Restate word for word, and only, the lines that extend from the line containing "Screen dimensions: 784x1521" through the end of the records below.

───── Data ─────

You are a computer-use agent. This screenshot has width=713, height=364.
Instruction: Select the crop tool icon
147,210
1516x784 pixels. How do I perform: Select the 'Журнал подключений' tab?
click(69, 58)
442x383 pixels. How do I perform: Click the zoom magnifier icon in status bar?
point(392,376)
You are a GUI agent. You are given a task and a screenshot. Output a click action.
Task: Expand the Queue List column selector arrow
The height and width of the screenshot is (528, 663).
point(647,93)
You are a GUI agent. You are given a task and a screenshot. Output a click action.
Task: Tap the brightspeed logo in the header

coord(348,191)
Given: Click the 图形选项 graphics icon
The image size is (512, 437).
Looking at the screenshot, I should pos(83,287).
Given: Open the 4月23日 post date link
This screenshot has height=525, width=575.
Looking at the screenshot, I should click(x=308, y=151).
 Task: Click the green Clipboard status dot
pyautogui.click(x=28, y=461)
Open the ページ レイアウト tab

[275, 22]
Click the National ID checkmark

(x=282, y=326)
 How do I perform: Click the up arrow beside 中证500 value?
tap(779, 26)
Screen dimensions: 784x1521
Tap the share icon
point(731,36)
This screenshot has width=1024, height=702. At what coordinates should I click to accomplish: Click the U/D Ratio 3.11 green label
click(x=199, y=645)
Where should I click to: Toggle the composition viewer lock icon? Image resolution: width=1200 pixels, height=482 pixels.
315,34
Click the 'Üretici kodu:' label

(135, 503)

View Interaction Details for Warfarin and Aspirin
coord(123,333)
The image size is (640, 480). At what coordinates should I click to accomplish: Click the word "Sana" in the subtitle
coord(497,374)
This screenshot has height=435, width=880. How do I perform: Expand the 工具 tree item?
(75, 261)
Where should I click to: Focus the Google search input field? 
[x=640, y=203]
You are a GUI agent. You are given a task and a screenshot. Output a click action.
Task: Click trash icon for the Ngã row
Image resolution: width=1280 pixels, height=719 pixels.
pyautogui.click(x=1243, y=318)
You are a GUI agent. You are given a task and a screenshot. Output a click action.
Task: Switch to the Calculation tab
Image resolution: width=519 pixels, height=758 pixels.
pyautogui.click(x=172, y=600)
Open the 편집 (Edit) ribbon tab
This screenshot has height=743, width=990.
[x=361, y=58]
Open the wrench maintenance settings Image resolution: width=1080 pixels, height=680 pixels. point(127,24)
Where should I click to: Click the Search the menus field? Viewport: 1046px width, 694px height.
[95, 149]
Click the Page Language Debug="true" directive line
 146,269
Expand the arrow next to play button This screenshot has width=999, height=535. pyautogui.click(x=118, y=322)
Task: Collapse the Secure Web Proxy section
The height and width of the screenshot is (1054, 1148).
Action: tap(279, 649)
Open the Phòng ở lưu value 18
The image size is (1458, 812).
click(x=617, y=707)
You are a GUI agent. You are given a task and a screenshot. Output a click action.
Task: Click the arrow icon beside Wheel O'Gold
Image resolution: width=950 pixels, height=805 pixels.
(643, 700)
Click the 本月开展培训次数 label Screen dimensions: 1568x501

─────

Output below:
Screen dimensions: 784x1521
Tap the share icon
point(731,36)
This screenshot has width=1024, height=702. At what coordinates should I click to accomplish: Click the U/D Ratio 3.11 green label
click(x=199, y=645)
Where should I click to: Toggle the composition viewer lock icon? Image resolution: width=1200 pixels, height=482 pixels.
315,34
Click the 'Üretici kodu:' label

(135, 503)

View Interaction Details for Warfarin and Aspirin
coord(123,333)
The image size is (640, 480). At what coordinates should I click to accomplish: Click the word "Sana" in the subtitle
coord(497,374)
This screenshot has height=435, width=880. How do I perform: Expand the 工具 tree item?
(75, 261)
Where should I click to: Focus the Google search input field? 
[x=640, y=203]
You are a GUI agent. You are given a task and a screenshot. Output a click action.
Task: Click trash icon for the Ngã row
Image resolution: width=1280 pixels, height=719 pixels.
pyautogui.click(x=1243, y=318)
You are a GUI agent. You are given a task and a screenshot. Output a click action.
Task: Switch to the Calculation tab
Image resolution: width=519 pixels, height=758 pixels.
pyautogui.click(x=172, y=600)
Open the 편집 (Edit) ribbon tab
This screenshot has height=743, width=990.
[x=361, y=58]
Open the wrench maintenance settings Image resolution: width=1080 pixels, height=680 pixels. point(127,24)
Where should I click to: Click the Search the menus field? Viewport: 1046px width, 694px height.
[95, 149]
Click the Page Language Debug="true" directive line
 146,269
Expand the arrow next to play button This screenshot has width=999, height=535. pyautogui.click(x=118, y=322)
Task: Collapse the Secure Web Proxy section
The height and width of the screenshot is (1054, 1148).
Action: tap(279, 649)
Open the Phòng ở lưu value 18
The image size is (1458, 812).
click(x=617, y=707)
You are a GUI agent. You are given a task and a screenshot. Output a click action.
Task: Click the arrow icon beside Wheel O'Gold
Image resolution: width=950 pixels, height=805 pixels.
(643, 700)
Click the 本月开展培训次数 label Screen dimensions: 1568x501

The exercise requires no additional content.